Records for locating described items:
::::

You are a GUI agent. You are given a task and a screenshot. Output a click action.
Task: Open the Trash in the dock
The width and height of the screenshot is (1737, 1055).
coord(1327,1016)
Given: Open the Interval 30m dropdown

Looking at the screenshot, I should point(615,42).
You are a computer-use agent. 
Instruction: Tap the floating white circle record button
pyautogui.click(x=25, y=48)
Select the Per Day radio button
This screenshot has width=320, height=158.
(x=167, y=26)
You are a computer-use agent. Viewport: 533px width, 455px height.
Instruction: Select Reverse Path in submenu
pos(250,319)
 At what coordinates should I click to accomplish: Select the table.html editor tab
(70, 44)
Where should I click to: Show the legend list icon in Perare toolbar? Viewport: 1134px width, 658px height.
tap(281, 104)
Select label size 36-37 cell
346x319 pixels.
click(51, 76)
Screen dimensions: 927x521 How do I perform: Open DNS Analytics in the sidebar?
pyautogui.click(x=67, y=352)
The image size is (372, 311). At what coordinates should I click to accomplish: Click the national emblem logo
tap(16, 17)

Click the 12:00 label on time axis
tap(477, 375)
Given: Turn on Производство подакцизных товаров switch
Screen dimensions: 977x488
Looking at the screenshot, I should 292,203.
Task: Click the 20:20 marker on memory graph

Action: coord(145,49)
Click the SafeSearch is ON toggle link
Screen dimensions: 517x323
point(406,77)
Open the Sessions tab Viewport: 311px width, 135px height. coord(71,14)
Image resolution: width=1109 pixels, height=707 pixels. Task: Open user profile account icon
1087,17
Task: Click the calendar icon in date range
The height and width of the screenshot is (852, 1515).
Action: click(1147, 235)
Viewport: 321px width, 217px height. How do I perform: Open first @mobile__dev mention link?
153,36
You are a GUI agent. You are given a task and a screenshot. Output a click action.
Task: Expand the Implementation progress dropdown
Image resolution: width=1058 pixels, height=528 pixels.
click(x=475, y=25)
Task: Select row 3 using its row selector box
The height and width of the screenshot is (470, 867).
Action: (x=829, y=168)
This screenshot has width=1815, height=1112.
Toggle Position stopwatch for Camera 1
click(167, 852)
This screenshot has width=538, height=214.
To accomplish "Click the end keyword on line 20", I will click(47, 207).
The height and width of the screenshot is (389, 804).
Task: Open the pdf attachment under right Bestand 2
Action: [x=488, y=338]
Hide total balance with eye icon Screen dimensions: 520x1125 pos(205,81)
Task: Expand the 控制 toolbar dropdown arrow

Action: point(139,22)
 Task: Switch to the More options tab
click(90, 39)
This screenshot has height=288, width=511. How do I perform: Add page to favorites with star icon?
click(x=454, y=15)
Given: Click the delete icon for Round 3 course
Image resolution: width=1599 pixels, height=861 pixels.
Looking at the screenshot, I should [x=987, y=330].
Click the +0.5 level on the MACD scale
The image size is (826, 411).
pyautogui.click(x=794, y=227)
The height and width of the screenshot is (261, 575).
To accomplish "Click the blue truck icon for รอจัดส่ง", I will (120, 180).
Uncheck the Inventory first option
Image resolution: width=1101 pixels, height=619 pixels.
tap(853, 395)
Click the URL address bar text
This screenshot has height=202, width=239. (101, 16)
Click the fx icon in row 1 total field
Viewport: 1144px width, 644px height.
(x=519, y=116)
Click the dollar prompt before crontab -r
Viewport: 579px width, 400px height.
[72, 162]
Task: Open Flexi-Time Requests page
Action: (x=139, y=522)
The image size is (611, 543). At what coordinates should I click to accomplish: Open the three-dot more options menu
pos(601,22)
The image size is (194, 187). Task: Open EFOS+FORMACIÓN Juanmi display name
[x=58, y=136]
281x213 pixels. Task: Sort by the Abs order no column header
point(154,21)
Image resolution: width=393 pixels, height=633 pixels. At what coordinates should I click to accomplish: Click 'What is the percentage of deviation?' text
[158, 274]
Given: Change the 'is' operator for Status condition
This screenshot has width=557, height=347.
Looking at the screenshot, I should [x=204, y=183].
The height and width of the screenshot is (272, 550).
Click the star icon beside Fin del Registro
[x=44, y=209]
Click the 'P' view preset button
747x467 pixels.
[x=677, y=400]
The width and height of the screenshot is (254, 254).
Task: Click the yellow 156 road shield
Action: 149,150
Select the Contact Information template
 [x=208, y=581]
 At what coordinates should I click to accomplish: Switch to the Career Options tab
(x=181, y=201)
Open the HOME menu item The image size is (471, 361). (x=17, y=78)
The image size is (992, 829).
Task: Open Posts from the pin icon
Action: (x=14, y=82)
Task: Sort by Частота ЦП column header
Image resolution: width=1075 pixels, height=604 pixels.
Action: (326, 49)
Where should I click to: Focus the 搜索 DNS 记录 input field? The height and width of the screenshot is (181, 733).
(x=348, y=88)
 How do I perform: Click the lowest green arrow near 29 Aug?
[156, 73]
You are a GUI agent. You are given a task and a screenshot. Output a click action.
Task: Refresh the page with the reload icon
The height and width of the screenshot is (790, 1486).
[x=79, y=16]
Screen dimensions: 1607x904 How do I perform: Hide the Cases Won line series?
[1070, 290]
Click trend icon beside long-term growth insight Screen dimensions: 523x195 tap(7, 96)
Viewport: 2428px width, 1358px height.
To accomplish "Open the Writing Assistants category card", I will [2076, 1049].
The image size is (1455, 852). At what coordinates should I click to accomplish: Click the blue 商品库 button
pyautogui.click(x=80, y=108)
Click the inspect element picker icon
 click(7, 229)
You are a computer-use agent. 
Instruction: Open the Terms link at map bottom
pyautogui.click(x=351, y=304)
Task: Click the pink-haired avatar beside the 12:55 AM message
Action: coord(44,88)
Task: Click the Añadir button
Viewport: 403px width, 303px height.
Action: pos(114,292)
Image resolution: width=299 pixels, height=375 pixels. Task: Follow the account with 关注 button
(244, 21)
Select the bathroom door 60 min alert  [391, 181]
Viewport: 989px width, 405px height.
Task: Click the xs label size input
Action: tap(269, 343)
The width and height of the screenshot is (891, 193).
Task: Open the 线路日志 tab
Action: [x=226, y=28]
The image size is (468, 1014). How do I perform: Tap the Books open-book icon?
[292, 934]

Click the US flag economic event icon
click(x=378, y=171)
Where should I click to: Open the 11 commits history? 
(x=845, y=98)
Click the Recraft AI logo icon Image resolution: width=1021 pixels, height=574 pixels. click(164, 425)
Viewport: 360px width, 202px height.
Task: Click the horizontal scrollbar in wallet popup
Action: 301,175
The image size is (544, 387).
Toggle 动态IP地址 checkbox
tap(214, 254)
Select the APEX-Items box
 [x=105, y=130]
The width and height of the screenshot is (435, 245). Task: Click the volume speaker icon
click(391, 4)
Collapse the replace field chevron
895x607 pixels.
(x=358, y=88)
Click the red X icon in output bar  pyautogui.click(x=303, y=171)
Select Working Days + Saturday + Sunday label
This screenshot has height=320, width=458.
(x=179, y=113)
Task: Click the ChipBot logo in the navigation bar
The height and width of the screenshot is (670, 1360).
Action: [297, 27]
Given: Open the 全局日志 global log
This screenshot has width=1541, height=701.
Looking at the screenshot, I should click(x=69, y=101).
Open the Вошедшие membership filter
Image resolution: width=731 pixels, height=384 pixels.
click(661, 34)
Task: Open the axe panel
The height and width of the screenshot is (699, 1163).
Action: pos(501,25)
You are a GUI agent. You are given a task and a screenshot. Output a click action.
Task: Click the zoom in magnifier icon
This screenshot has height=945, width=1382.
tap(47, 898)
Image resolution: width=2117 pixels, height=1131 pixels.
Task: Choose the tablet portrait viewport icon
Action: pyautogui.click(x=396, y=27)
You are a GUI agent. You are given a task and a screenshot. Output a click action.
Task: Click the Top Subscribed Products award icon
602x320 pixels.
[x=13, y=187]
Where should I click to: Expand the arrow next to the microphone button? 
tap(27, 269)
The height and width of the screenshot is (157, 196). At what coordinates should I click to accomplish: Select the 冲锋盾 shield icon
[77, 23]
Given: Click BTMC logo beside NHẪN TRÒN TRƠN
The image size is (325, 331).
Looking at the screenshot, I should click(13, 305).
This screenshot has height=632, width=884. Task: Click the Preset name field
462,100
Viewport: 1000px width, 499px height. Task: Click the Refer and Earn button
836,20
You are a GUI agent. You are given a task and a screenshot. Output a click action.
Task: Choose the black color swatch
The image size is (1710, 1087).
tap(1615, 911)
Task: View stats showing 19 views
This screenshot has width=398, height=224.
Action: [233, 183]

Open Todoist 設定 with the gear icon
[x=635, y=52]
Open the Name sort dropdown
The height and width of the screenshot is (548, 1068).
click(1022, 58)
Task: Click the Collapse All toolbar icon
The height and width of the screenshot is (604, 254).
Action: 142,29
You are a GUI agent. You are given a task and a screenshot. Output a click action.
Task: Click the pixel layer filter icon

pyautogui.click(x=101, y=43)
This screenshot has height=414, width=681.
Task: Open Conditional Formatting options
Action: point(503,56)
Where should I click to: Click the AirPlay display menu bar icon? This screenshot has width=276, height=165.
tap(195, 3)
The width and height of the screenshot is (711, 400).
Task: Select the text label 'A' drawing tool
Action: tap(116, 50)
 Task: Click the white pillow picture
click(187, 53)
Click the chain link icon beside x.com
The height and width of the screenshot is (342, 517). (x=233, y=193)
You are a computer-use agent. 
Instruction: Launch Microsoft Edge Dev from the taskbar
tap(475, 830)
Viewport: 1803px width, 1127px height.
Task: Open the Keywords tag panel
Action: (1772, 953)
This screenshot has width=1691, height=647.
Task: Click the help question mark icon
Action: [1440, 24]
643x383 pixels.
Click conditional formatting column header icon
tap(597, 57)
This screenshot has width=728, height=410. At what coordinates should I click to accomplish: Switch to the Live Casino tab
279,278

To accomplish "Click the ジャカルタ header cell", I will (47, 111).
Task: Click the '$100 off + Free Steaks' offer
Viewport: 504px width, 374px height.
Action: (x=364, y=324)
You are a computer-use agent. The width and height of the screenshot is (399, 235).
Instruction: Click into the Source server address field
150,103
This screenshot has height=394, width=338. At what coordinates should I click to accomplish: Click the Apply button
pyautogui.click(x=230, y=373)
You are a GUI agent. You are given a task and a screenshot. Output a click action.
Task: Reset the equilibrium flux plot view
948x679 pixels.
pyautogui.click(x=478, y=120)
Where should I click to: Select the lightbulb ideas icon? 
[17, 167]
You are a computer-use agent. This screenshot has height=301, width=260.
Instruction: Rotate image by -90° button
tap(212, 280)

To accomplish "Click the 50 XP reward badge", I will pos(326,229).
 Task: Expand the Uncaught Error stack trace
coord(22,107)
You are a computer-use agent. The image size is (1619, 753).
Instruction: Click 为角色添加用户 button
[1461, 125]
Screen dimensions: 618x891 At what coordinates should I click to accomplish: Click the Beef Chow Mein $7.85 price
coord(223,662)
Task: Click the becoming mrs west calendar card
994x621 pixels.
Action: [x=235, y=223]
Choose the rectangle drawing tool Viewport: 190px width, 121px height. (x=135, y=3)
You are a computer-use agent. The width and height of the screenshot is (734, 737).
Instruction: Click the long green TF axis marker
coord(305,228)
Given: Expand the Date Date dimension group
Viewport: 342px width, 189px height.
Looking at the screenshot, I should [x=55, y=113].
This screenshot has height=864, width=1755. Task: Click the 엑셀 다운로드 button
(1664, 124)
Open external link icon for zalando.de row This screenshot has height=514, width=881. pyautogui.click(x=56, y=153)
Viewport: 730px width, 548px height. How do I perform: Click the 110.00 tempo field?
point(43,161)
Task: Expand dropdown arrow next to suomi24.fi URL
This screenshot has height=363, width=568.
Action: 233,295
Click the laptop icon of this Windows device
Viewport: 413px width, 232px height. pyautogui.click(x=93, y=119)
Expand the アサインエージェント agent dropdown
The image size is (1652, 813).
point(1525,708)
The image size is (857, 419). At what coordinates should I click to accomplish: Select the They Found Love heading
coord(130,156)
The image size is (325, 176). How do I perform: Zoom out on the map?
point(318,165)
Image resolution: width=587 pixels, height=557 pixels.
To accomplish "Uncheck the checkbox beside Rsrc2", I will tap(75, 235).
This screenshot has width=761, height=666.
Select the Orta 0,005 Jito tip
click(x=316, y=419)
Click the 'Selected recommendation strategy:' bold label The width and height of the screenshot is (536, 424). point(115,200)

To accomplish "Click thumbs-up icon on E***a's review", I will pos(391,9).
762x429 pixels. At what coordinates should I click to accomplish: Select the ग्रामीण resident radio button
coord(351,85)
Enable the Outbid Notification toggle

::::

Exercise description
Can you rewrite the material from its first line up to and including the line containing "Looking at the screenshot, I should point(615,42)." as a JSON list of strings, one string per line, with blank lines omitted?

Result for this exercise
[
  "You are a GUI agent. You are given a task and a screenshot. Output a click action.",
  "Task: Open the Trash in the dock",
  "The width and height of the screenshot is (1737, 1055).",
  "coord(1327,1016)",
  "Given: Open the Interval 30m dropdown",
  "Looking at the screenshot, I should point(615,42)."
]